Under the plans, anyone going into labour during daytime hours would be able to go to Withybush Hospital to have their baby delivered.

But outside of daytime hours, a woman in labour would need to contact their on-call midwife, who would meet them at the hospital.

There are also plans for three community midwife teams based in north, south and mid-Pembrokeshire.

The briefing document says the service is being considered for change due to a drop in numbers of babies being born in Pembrokeshire since the Midwifery Led Unit was opened at Withybush in 2014.

At the same time as the unit opened, maternity care led by consultants was moved wholesale to Glangwili Hospital in Carmarthen.

The briefing claims that in 2018, a total of 3,165 babies were delivered across the health board, with 142 of those being delivered at Withybush MLU.

This was a reduction from the 189 babies delivered at the unit in 2016, and the 160 babies delivered there in 2017.

Western Telegraph:

In 2018, 90 women from Pembrokeshire postcodes chose to have their babies delivered in Glangwili’s maternity unit.

In March, Wales' First Minister Mark Drakeford and Health Minister Vaughan Gething both denied any changes were being made to midwifery services at Withybush when asked by Paul Davies AM and Joyce Watson AM respectively.

What Hywel Dda has said

The Western Telegraph asked Hywel Dda University Health Board:

  • Why the new model was not considered a reduction of midwifery services at Withybush Hospital
  • What work had been done to make sure the new model was as safe as the current one
  • What would happen if someone arrived at Withybush outside normal working hours without having contacted the on-call midwife

Keith Jones, Assistant Director of Acute Services at Hywel Dda University Health Board said the proposals did not “represent a reduction in the service available to women and that the Midwife Led Unit at Withybush Hospital will continue to be available to women 24/7 as at present.

He added: “Our proposals will allow us to deploy our midwives and support staff as effectively as possible, as the midwives currently based in the MLU will be expanded into an integrated community midwifery team.

“This will lead to improved continuity of care for women and their families throughout pregnancy, labour and the postnatal period and ensure that midwives’ time is fully utilised and matched with womens’ needs.”

When asked about whether the on-call system would be as safe as the current model, Mr Jones said: “Any women booked for Midwifery Led Care are continually risk assessed during their pregnancy and follow the All Wales Midwifery Led Care Guidelines and Pathways.

“The proposed model of care is well established throughout the UK both in rural and urban areas.

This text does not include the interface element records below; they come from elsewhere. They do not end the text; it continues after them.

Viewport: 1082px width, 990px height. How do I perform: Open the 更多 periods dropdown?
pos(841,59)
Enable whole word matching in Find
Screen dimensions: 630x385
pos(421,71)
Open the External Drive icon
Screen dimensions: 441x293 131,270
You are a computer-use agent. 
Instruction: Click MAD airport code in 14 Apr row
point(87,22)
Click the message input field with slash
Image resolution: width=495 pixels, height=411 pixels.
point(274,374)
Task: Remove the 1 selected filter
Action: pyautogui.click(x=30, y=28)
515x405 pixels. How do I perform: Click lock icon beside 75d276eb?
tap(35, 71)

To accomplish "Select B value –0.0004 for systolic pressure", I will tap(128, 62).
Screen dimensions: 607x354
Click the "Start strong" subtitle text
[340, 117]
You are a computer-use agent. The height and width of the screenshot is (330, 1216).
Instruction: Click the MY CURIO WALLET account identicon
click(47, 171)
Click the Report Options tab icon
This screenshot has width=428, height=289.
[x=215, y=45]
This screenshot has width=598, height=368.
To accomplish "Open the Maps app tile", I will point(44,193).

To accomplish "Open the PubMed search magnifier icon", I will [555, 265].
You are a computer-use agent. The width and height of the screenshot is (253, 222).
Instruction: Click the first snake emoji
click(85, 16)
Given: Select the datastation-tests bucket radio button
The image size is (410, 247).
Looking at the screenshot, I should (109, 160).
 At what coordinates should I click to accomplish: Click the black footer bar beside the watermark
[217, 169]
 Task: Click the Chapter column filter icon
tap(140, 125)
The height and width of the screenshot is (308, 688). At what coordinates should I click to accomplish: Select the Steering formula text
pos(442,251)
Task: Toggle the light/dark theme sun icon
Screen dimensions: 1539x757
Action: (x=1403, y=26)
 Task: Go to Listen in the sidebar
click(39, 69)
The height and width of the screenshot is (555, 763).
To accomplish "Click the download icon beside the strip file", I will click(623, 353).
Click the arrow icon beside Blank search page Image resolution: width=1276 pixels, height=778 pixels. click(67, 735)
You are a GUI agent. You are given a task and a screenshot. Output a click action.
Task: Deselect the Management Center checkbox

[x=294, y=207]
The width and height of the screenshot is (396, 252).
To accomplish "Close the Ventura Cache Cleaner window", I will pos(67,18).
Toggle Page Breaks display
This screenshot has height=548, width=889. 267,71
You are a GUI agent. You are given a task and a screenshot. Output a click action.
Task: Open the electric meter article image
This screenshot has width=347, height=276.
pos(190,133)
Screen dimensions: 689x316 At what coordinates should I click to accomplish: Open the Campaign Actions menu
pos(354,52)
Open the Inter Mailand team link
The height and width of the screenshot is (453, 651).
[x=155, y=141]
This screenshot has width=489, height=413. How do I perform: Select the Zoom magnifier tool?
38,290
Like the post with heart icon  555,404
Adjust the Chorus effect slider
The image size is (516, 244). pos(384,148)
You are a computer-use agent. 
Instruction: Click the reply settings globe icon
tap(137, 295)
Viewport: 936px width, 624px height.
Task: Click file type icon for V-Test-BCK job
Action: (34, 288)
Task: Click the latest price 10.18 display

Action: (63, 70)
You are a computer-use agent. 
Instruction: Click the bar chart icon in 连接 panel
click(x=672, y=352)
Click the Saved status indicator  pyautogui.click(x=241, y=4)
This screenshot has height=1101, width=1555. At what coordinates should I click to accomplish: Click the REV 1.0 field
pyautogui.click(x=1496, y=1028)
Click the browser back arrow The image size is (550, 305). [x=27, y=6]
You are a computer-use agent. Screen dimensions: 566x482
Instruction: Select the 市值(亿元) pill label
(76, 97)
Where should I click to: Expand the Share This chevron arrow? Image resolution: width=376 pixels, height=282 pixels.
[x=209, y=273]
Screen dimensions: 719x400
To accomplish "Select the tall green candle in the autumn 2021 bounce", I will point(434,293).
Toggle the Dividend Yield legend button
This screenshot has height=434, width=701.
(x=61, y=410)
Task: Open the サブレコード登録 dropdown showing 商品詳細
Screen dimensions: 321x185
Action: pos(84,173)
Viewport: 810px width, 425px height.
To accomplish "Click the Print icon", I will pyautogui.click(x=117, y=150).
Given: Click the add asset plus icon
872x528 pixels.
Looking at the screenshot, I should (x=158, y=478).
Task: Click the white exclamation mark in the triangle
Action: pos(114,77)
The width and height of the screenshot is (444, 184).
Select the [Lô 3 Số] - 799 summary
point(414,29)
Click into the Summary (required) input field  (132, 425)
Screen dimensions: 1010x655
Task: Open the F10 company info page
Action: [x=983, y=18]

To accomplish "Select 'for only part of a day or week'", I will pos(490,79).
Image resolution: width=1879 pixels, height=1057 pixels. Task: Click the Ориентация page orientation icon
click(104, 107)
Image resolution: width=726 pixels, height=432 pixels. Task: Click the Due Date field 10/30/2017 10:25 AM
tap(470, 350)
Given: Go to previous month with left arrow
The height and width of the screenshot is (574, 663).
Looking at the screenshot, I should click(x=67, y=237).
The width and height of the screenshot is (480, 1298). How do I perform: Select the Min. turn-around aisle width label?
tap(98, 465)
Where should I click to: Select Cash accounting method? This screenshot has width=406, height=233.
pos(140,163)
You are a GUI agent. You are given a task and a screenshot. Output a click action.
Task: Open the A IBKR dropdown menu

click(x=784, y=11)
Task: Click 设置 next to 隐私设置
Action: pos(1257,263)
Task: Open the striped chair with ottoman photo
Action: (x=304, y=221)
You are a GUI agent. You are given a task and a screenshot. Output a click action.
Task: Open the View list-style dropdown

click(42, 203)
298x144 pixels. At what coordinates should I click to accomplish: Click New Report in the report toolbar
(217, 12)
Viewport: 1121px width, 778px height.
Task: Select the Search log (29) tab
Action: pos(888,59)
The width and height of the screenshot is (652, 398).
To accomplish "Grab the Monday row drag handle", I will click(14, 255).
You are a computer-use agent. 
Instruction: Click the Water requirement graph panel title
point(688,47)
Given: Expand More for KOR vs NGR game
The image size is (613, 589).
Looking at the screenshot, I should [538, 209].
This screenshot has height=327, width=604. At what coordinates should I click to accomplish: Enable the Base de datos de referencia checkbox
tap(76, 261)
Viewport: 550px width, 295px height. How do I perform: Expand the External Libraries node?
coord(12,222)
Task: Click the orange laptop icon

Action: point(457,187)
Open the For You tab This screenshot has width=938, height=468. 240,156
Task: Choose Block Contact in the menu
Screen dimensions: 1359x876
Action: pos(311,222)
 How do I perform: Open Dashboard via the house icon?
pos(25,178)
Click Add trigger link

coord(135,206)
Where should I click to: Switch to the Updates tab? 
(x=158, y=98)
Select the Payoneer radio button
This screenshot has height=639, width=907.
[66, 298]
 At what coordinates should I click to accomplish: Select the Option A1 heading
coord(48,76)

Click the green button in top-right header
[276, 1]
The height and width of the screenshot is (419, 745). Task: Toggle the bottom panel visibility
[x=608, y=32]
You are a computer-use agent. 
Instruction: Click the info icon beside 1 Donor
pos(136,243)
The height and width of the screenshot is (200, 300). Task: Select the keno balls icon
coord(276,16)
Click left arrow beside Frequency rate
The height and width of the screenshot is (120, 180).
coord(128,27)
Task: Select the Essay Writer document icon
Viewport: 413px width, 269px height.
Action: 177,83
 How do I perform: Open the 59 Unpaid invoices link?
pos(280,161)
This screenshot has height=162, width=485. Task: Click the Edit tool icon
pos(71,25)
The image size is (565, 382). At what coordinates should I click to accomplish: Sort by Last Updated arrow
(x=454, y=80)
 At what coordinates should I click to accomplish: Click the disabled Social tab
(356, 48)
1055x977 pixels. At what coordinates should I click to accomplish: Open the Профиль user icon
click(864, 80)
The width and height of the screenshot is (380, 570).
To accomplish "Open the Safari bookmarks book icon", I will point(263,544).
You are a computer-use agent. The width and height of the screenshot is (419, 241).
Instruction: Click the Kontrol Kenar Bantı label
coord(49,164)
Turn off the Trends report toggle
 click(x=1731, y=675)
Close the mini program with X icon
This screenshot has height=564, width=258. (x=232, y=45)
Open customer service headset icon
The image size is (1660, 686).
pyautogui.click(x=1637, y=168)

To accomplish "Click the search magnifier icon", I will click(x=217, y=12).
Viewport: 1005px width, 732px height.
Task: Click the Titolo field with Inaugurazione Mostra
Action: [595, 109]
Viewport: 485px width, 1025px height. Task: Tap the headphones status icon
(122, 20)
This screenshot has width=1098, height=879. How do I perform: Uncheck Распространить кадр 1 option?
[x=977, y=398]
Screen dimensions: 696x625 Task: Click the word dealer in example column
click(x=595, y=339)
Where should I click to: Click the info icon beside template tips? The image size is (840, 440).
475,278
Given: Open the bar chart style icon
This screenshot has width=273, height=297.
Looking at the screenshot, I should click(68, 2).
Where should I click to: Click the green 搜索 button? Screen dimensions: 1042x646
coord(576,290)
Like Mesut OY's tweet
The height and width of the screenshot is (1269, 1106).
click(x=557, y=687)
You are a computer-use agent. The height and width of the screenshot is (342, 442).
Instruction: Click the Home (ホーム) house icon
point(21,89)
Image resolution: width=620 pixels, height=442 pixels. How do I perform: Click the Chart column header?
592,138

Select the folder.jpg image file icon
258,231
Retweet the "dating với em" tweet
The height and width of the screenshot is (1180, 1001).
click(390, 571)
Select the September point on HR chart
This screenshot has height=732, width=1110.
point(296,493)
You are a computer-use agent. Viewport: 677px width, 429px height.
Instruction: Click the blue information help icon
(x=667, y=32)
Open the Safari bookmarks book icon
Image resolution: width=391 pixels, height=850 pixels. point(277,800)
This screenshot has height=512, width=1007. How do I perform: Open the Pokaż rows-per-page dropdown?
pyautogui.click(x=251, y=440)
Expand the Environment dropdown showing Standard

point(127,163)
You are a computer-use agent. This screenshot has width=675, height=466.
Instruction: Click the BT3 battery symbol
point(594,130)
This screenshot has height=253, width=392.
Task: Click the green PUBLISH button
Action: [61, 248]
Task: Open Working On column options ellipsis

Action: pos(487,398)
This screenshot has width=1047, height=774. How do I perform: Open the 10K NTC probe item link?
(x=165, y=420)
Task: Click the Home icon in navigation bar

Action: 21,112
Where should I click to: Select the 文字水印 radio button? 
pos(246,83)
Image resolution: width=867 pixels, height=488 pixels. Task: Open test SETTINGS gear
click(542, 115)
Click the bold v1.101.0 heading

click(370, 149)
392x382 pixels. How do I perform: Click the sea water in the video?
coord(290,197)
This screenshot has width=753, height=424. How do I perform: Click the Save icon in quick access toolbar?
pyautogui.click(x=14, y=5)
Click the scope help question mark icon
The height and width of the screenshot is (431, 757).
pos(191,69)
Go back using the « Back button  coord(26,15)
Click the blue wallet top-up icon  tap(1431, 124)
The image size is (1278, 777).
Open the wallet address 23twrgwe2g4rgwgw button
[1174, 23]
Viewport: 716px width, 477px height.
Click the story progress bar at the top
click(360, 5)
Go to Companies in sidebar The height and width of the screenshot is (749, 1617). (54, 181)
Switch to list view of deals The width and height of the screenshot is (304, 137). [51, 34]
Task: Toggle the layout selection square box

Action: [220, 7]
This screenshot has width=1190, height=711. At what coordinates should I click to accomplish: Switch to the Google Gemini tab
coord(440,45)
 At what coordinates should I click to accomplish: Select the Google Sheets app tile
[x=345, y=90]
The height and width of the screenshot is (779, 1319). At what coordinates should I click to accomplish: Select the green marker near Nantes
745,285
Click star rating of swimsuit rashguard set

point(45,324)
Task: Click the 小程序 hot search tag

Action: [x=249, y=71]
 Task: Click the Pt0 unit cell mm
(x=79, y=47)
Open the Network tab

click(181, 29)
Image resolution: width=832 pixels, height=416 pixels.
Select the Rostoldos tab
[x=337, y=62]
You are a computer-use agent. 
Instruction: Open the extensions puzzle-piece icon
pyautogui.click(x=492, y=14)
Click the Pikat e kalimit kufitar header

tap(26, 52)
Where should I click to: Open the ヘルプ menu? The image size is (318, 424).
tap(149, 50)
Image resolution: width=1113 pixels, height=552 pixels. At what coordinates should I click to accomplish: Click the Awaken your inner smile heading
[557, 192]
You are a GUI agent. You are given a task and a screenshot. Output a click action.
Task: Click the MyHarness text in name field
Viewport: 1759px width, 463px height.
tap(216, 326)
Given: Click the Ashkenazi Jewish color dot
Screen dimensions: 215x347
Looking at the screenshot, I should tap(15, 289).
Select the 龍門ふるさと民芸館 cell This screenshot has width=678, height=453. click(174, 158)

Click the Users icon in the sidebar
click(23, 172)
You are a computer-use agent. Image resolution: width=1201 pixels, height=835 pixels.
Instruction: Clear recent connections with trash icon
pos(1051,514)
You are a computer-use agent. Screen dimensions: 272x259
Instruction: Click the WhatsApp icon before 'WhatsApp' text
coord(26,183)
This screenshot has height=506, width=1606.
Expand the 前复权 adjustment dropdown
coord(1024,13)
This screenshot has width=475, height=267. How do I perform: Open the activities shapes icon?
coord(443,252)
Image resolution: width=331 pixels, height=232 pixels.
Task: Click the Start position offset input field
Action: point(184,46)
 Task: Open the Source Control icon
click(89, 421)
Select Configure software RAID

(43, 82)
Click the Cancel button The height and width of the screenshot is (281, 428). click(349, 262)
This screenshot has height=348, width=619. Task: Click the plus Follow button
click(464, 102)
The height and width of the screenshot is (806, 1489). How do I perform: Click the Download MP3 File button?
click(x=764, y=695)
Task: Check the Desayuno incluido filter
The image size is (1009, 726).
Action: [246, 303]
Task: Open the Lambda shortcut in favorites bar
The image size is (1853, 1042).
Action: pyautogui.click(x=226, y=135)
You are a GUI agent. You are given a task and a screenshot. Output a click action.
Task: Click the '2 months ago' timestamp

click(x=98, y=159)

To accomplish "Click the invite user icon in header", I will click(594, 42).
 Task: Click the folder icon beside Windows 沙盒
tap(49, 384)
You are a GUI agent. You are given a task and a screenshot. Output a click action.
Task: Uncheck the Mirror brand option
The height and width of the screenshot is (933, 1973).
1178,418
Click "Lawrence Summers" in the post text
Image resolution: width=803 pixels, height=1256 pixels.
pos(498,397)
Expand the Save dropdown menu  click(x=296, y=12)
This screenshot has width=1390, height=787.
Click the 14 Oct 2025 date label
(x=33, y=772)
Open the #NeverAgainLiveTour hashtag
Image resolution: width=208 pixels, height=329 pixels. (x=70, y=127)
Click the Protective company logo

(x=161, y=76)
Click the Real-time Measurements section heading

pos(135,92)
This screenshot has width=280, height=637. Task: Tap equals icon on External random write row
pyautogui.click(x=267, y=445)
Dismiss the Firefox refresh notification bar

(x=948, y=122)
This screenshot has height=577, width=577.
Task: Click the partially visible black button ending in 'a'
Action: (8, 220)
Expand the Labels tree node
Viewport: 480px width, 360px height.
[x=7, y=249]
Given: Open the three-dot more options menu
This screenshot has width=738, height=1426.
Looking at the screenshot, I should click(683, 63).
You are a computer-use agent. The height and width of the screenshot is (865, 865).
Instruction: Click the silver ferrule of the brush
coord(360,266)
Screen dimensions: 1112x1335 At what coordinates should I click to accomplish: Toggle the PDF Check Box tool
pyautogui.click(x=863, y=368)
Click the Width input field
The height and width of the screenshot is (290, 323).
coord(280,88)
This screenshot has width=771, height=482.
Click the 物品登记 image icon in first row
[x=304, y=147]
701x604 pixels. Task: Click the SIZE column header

“Individual pathways of care are discussed with women during their pregnancy and issues such as geographical location, drive times and communications access are all considered.”

Western Telegraph:

When asked what would happen if someone in labour arrived at Withybush out-of-hours without having called ahead to alert an on-call midwife, Mr Jones said: “It is important to note that only women deemed suitable for Midwifery Led Care would access the MLU at Withybush General Hospital and receive consistent advice during their pregnancy how to contact their midwife during the early stages of labour.

“The proposed model of care would facilitate an increase in the availability of home assessments to help avoid unnecessary travel when women suspect they may be in labour.”

Staff are being consulted about the proposals until the end of July.

According letter shown to the Western Telegraph, the health board plans to have the new model in place by November 4 at the latest.